[Collected data]
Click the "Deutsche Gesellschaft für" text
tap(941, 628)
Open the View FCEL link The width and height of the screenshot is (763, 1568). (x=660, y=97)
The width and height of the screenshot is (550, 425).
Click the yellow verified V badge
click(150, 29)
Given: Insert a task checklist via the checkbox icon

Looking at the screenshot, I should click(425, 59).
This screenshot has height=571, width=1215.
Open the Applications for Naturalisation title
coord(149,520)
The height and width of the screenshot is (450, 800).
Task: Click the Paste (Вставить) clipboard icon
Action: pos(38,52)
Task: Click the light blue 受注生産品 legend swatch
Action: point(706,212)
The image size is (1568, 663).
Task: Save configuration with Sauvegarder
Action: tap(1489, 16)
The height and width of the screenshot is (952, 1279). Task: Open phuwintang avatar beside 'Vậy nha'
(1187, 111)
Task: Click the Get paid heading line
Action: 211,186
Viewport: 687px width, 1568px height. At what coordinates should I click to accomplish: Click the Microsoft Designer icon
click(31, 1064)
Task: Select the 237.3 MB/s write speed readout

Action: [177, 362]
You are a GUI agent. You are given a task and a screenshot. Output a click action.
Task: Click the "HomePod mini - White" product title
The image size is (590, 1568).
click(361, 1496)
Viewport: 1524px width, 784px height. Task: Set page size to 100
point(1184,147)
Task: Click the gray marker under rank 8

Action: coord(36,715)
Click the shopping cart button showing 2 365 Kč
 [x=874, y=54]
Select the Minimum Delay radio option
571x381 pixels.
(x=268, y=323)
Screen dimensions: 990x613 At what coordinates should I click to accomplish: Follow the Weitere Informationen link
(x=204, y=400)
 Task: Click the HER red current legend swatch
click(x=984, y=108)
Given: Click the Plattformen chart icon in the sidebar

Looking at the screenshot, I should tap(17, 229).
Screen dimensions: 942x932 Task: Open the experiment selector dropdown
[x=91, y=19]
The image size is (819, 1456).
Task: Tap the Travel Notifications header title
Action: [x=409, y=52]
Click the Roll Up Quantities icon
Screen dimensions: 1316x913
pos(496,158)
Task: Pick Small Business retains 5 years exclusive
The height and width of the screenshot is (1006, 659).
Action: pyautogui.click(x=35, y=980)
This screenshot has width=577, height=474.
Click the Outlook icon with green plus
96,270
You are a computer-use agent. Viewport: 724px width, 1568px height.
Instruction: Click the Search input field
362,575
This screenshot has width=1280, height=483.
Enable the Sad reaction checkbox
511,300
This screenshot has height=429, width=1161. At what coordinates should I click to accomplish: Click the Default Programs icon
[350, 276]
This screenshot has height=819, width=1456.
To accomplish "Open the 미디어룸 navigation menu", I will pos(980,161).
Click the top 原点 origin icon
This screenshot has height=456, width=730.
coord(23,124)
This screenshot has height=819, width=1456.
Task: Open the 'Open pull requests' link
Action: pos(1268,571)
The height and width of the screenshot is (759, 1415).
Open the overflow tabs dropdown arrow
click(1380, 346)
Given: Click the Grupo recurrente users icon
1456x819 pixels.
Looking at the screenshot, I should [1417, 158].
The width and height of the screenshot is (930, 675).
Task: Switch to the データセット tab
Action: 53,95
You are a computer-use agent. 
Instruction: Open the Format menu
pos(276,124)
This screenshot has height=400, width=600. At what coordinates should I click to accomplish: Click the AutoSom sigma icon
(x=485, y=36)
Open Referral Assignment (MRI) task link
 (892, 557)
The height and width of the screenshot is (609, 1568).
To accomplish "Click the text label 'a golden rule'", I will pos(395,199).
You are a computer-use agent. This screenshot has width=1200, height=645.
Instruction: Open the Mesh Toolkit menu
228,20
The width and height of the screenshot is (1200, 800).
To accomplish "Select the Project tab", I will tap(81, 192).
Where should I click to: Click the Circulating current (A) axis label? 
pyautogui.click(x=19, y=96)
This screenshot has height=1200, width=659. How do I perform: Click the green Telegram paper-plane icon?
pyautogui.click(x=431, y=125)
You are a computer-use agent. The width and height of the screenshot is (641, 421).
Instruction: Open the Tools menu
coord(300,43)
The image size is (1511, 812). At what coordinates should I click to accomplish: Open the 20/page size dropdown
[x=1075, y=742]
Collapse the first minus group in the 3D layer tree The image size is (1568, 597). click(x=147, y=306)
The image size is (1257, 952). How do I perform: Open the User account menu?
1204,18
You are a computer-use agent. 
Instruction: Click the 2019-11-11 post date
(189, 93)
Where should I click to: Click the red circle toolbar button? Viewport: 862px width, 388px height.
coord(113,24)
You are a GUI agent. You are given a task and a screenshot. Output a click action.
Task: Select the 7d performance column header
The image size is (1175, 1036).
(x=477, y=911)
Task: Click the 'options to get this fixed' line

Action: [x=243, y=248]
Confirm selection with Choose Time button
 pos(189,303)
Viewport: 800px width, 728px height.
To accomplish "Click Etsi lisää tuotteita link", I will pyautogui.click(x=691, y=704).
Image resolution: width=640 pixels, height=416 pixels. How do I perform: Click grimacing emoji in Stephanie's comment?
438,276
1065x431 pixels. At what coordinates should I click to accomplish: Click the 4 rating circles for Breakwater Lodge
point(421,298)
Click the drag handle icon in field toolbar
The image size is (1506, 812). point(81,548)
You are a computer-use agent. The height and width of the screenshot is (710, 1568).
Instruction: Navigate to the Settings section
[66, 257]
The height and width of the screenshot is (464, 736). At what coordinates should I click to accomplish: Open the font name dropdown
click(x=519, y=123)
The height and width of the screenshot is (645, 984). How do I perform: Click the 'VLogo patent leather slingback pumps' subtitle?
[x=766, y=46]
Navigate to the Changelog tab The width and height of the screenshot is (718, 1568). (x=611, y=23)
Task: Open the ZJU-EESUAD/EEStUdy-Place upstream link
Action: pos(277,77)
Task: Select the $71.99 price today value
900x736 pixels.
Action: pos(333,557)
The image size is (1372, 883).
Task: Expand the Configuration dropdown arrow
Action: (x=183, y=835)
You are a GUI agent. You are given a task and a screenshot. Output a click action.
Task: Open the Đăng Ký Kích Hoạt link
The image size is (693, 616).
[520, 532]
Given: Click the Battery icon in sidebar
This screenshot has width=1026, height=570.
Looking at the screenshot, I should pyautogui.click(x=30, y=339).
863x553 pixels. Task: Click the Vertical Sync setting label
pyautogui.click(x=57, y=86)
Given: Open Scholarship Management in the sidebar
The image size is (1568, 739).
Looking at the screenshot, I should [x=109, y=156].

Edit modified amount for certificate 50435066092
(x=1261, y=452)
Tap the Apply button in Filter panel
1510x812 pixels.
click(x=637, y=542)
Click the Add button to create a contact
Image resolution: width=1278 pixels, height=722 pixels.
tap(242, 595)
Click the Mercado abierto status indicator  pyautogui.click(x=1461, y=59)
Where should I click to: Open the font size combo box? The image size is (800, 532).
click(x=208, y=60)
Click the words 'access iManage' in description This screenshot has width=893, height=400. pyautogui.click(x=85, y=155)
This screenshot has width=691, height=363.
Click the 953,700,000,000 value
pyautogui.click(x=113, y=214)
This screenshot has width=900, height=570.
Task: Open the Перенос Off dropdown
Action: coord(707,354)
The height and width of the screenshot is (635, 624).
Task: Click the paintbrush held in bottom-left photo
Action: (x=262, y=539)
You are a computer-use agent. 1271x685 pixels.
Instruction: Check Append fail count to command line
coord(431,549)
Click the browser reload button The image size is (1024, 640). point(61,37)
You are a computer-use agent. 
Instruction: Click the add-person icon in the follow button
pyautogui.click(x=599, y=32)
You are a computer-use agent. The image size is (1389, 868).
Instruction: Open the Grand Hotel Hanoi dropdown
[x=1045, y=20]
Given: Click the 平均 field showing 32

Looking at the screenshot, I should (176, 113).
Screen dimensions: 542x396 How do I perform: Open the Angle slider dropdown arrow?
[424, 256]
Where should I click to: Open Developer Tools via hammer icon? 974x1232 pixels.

REQUIREMENT -
Please reproduce, exactly as written, the lines of the records from the first line through the one containing "This screenshot has height=571, width=1215.".

ANSWER SPACE -
Click the "Deutsche Gesellschaft für" text
tap(941, 628)
Open the View FCEL link The width and height of the screenshot is (763, 1568). (x=660, y=97)
The width and height of the screenshot is (550, 425).
Click the yellow verified V badge
click(150, 29)
Given: Insert a task checklist via the checkbox icon

Looking at the screenshot, I should click(425, 59).
This screenshot has height=571, width=1215.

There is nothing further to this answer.